⟨

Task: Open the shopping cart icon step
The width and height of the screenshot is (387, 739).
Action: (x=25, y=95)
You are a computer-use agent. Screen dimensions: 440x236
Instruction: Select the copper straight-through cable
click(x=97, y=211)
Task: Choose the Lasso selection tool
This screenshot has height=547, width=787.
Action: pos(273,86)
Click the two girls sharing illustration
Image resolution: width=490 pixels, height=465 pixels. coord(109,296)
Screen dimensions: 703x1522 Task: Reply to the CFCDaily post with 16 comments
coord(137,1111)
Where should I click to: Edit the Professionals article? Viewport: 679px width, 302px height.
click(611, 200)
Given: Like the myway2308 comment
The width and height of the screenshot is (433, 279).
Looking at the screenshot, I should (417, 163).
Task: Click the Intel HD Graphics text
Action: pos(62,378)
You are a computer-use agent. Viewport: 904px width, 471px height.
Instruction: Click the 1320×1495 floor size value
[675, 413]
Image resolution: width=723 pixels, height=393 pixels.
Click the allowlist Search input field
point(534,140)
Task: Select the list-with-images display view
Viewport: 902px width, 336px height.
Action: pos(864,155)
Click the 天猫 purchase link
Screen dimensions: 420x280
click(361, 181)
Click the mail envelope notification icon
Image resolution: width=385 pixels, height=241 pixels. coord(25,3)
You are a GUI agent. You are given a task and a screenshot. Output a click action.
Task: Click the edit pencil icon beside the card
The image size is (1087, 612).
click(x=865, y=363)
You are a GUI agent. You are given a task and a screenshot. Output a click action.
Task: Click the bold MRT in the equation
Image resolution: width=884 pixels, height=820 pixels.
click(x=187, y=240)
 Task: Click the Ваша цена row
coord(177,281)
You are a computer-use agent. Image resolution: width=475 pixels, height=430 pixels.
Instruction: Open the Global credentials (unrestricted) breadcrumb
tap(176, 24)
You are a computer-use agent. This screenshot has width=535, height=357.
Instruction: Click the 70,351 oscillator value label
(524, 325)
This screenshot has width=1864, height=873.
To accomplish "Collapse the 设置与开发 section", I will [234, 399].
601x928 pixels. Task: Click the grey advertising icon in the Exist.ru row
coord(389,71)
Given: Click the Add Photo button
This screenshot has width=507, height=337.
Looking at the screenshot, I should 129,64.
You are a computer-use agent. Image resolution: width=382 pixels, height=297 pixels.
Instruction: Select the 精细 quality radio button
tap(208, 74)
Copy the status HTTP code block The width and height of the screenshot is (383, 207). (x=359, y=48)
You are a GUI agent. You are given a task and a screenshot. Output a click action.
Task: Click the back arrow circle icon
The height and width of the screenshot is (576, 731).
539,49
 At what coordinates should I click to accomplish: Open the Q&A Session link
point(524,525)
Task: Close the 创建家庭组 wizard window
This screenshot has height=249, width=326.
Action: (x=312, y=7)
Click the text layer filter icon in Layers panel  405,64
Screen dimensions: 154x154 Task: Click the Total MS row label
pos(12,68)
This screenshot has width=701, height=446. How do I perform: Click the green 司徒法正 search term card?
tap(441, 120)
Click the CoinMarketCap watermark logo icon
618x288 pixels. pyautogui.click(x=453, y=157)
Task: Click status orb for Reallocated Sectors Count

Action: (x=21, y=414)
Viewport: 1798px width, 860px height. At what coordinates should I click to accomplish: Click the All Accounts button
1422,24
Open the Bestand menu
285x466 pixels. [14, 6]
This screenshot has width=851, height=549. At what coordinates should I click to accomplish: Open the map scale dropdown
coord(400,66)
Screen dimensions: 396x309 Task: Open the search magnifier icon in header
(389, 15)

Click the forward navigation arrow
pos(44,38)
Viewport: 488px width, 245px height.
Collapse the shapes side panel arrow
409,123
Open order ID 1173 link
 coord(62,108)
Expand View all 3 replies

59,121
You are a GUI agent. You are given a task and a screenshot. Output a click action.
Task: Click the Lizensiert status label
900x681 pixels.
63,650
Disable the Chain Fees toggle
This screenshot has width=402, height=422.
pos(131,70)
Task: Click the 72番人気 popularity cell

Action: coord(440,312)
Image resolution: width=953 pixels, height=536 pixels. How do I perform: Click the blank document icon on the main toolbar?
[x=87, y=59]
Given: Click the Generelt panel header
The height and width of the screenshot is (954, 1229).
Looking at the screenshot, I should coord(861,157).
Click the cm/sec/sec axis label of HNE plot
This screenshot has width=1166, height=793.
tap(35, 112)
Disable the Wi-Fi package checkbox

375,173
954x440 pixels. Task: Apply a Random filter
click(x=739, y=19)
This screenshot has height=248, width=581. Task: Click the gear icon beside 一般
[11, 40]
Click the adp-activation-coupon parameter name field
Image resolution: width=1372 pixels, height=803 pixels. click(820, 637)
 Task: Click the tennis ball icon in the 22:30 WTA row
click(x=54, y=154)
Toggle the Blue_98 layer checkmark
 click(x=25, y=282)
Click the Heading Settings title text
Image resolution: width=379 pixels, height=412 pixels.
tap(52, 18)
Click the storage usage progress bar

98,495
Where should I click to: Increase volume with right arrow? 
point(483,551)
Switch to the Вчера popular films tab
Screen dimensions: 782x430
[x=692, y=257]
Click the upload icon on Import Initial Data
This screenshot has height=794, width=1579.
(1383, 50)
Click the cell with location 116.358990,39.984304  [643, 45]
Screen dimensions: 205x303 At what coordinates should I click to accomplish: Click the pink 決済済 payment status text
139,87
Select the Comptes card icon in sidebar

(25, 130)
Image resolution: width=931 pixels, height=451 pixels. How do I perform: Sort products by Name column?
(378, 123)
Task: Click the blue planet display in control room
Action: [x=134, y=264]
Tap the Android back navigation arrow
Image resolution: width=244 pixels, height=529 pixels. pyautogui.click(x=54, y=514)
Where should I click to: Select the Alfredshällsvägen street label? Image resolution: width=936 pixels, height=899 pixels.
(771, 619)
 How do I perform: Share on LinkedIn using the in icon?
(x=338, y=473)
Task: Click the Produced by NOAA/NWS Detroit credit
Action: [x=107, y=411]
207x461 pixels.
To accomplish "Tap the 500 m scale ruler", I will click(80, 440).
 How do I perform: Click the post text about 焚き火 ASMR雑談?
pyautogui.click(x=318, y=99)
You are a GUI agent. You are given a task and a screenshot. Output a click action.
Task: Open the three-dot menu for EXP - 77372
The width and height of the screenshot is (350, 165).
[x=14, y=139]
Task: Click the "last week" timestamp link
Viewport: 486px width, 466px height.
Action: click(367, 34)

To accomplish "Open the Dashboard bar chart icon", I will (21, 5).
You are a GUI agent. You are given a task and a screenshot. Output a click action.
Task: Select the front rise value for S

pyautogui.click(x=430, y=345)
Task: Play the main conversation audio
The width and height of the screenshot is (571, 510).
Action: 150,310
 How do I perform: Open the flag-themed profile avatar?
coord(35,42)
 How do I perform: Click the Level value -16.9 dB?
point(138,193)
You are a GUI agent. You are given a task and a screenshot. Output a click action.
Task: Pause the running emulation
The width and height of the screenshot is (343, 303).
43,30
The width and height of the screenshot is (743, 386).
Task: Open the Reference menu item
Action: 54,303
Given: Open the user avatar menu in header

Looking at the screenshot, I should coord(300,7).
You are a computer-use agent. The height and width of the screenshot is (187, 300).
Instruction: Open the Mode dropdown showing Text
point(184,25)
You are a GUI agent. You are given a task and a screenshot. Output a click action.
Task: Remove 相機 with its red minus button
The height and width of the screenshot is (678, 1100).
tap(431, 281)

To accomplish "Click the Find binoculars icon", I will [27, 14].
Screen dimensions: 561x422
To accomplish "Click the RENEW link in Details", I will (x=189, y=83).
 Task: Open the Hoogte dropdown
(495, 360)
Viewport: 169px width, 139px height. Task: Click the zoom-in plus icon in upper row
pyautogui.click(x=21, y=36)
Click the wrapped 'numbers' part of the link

⟩

Exercise description: Sift through the entries and copy every line with "will".

The answer:
To accomplish "Collapse the 设置与开发 section", I will [234, 399].
To accomplish "Tap the 500 m scale ruler", I will click(80, 440).
To accomplish "Open the Dashboard bar chart icon", I will (21, 5).
To accomplish "Click the Find binoculars icon", I will [27, 14].
To accomplish "Click the RENEW link in Details", I will (x=189, y=83).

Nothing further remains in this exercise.